Here is a screenshot of what it looks like: imgur.com/GHCAFal

Admin Posts: 805
Hello,
I tested the ssep script with relative path in link, and it works correctly, see the screenshoot bellow.

1. In /zz/memo/ i added an index.php file with this link:

Code: Select all

<a href="old_memo.php" title="vbnm">link test</a>
2. In the /zz/memo/ folder there is a file old_memo.php.

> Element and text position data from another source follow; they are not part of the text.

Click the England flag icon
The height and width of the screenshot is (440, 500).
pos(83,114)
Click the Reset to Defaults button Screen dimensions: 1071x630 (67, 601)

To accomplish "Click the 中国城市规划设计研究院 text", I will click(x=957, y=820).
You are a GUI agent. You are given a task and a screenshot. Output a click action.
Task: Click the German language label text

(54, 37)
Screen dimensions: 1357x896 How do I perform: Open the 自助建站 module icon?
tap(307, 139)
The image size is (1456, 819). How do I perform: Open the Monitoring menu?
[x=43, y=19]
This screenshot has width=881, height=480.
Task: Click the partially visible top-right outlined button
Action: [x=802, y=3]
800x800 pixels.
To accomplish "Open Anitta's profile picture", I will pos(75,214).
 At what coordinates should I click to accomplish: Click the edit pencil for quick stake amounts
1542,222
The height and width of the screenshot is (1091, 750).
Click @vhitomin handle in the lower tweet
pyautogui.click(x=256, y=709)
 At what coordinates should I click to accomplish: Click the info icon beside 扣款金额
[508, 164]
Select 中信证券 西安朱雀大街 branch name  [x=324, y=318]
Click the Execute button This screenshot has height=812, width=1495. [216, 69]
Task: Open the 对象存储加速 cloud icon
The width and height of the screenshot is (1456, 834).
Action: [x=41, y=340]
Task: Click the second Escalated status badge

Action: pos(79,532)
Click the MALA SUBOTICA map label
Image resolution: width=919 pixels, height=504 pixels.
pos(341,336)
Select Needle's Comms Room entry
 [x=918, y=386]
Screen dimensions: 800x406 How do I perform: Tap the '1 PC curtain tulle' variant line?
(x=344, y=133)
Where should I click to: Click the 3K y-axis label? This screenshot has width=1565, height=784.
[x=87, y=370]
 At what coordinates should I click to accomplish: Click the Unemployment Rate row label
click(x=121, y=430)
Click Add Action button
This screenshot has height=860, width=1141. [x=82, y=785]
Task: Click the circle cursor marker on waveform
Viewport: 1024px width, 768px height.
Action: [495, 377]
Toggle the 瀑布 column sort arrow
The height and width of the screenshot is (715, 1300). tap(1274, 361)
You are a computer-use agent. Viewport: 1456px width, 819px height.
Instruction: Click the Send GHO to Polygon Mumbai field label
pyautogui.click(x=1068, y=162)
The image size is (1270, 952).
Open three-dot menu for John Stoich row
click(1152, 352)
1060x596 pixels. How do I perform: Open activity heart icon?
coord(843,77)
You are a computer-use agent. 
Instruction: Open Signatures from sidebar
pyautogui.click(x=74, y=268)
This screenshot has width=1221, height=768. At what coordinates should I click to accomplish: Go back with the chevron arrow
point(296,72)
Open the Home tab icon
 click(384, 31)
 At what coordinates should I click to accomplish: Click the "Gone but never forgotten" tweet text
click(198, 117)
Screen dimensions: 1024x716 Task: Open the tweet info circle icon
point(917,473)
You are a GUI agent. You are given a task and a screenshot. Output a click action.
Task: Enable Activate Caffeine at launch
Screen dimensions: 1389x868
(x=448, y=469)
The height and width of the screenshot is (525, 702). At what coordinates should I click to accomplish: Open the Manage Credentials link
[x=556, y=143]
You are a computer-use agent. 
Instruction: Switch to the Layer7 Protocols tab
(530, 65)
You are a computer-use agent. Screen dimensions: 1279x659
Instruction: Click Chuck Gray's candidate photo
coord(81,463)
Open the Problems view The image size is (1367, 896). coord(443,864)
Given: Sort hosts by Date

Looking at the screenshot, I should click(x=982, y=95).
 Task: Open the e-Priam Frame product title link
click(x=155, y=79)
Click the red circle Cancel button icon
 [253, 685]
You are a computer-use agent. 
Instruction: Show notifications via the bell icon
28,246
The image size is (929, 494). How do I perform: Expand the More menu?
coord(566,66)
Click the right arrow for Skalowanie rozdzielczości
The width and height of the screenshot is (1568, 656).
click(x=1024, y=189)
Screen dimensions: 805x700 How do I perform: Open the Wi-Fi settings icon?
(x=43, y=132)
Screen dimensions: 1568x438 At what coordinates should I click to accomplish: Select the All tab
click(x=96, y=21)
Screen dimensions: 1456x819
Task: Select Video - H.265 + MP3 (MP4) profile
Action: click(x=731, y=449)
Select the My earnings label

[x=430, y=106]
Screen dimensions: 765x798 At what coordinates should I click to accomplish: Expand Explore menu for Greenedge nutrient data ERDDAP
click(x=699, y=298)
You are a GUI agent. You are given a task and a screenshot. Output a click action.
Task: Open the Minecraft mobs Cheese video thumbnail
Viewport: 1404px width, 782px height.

Maybe you have the relative link with "../" in front of the address: href="../old_memos.php"
- Post here the address of the page with the relative path so I can see and test it.

See screenshoot:
Attachments
ssep_test_indexing.jpg
ssep_test_indexing.jpg (43.33 KiB) Viewed 1183 times

mike406 Posts: 7
It’s an internal website so I can’t really send a link as it wouldn’t be accessible. And I can confirm that there is no ../ in front of the link as I am the web programmer for my company and can view both the code and the directory structure of the server. I can also confirm that there are no 404 links on the site either. It happens hundreds of times in the logs SSEP gives, for every instance it finds a page with a relative link on it. So I know something is amiss. I could see there being a mistake on my end if it only happened for certain pages, but not all of them. Perhaps there is something in my Apache configuration that SSEP does not play nice with.

Admin Posts: 805
The crawler in the ssep script reads the html source of the page (with cURL, from the given url), extracts and follows the links.
I think the problem is from the link of the previous page, link-folder with not ending "/".

Code: Select all

mydomain.com/news/memo
The crowler reads that link as a page in "mydomain.com/news/", not a folder; than it keeps the "mydomain.com/news/" folder as base for the relative links in that page.
The link: '/news/memo' might be a folder (category) but also just a page in '/news/'; the crawler does not know and since the url has not ending "/" it sees it as a page in /news/.
- If you add ending '/' to the links that are a category (folder) like 'mydomain.com/news/memo' (/news/memo/) it will work.

mike406 Posts: 7
URL normalization is a responsibility of the web spider. There is no RFC specification that says trailing slashes must be included, and are acceptable in the HTML spec to be with or without. Furthermore, my apache server serves 301s to any non-trailing path as shown and redirects to a trailing slash: imgur.com/5WAKiyM

So because my server does correctly serve 301s, either there is a side effect with PHP's curl, or perhaps some additional logic is needed to detect the 301 redirect and set the base path accordingly. It would be a nice improvement to SSEP to allow for omission of trailing slashes.

Sources:
Section 6.4.2 - tools.ietf.org/html/rfc3986#page-42
Section 3 - tools.ietf.org/html/rfc1808#section-3

Admin Posts: 805
Thanks to your information I updated SSEP to check the redirected url from server.
Now it sets the base path correctly, and it works with omission of trailing slashes.
- Download the new version (from: coursesweb.net/php-mysql/ssep-site-search-engine-php-ajax_s2 ), use it or just replace the 'ssep/php/crawlindex.php' file from new version.

mike406 Posts: 7
Awesome! That was fast, and it worked perfectly. Now I have a great index of my site. Thank you!